I'm hoping I get to watch your test.-------SS


----------



## KineKilla

I'm hoping I get to see pictures and live vicariously through y'all


----------



## MuscleWhitefish

These are two pics from antelope that were taken. 

The first is a 143 gr eld-x from a 6.5 creed. 

The second is a 168 gr berger vld from a .30-06

I think the creed performed very well.


----------



## wyogoob

*Hang on to yer ass*

I heard a rumor that Sierra is coming out with a bullet with 5 capital letters.

.


----------



## Springville Shooter

wyogoob said:


> I heard a rumor that Sierra is coming out with a bullet with 5 capital letters.
> 
> .


Whatever they are, they will be some sort of Kings........I'm thinking LDK's-Low Drag Kings. Smaller calibers will get the Queen designation and will be called LDQ's-Low Drag Queens.

That's my prediction.-----SS


----------



## Critter

Springville Shooter said:


> Whatever they are, they will be some sort of Kings........I'm thinking LDK's-Low Drag Kings. Smaller calibers will get the Queen designation and will be called LDQ's-Low Drag Queens.
> 
> That's my prediction.-----SS


I thought better of it and won't even go there.


----------



## hondodawg

Don't want to threadjack but here is my results with the eldx factory ammo out of my 30-06







100yds 4 shots








200yds 2shots

I'm not really a good shot but was pleased with the groups. The best group was 150gr accutip but it opened up at 200 with the winds at lions range yesterday

The Corelokt was all over the place

Sent from my iPhone using Tapatalk


----------



## Springville Shooter

Well, I was able to test out ELDX #2 on Monday. The shot was 545 yards through the ribs of a broadside mule deer 4 inches behind the shoulder and an inch above center. I ended up missing my aiming point by about 1/2 MOA high and right. 
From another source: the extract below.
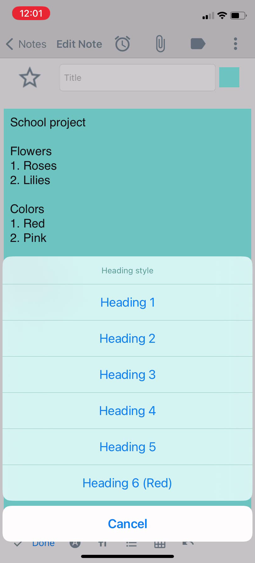Tap the red 12:01 time pill
This screenshot has width=255, height=563.
(x=31, y=14)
The deer lunged forward, fell, and slid 10 yards down a steep chute. He kicked for a couple seconds and was dead. The exit hole was about 2" in diameter and both lungs were completely destroyed. 
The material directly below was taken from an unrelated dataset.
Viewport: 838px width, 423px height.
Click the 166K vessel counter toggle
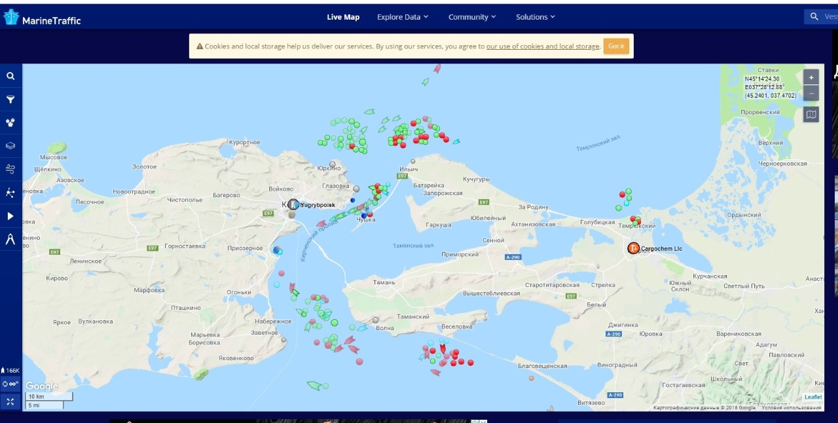[10, 371]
I was a bit surprised by the amount of expansion at this range. I bet this bullet would have completely detonated if the shot was under 200 yards. 

Overall, these bullets are ACCURATE but I would expect them to perform similar to a Ballistic Tip type bullet based on my observations. I still think that they are the best performing high BC bullet of standard construction.......for whatever that's worth. --------SS


----------



## LostLouisianian

Pics or it didn't happen


----------



## Springville Shooter

LostLouisianian said:


> Pics or it didn't happen


I tried to get a pic but the bullet got there and the show was over before I could get my phone unlocked.------SS


----------



## wyogoob

*Is it "efect" or "affect"?*



hondodawg said:


> Don't want to threadjack but here is my results with the eldx factory ammo out of my 30-06
> View attachment 119721
> 
> 100yds 4 shots
> 
> View attachment 119729
> 
> .........................
> 
> The Corelokt was all over the place
> 
> Sent from my iPhone using Tapatalk


Let me tell ya something. A bunch a bullets in a dime-sized group in a big game animal doesn't have much effect. The first bullet is the only one that does any damage, the rest of them just whizz on thru the same hole.
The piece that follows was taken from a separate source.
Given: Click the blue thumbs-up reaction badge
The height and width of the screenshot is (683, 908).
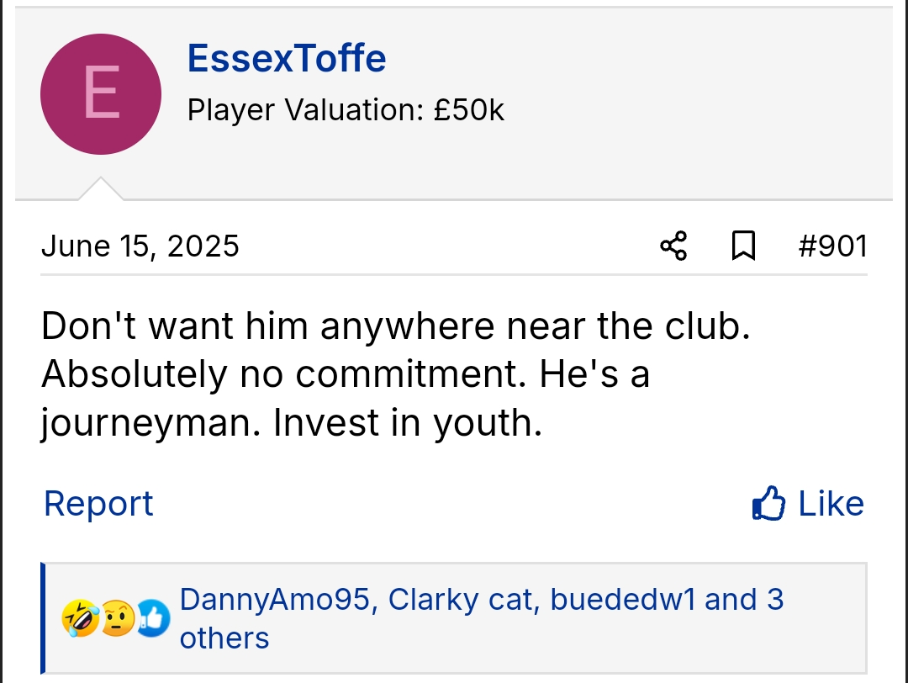Looking at the screenshot, I should click(x=154, y=619).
I like the "all over the place Corelokts". 3 or 4 holes, 4 to 6 inches apart, and the animal is DOA.....and I don't have to carry out as much meat on my back.

Just my 2 cents.

.


----------



## DallanC

wyogoob said:


> Let me tell ya something. A bunch a bullets in a dime-sized group in a big game animal doesn't have much effect. The first bullet is the only one that does any damage, the rest of them just whizz on thru the same hole.
> 
> I like the "all over the place Corelokts". 3 or 4 holes, 4 to 6 inches apart, and the animal is DOA.....and I don't have to carry out as much meat on my back.
> 
> Just my 2 cents.
> 
> .


LMAO!

-DallanC


----------



## Springville Shooter

wyogoob said:


> Let me tell ya something. A bunch a bullets in a dime-sized group in a big game animal doesn't have much effect. The first bullet is the only one that does any damage, the rest of them just whizz on thru the same hole.
> 
> I like the "all over the place Corelokts". 3 or 4 holes, 4 to 6 inches apart, and the animal is DOA.....and I don't have to carry out as much meat on my back.
> 
> Just my 2 cents.
> 
> .


Funny and True.....

My shot on this deer wasted less than a pound of rib meat leaving me the rest to pack out across a .8 mile 650' deep canyon. I would be lying if I didn't say that I had a few fleeting dreams of massive amounts of bloodshot meat that would have never made it onto my back. Once I got it to the truck, I was back to wanting every scrap.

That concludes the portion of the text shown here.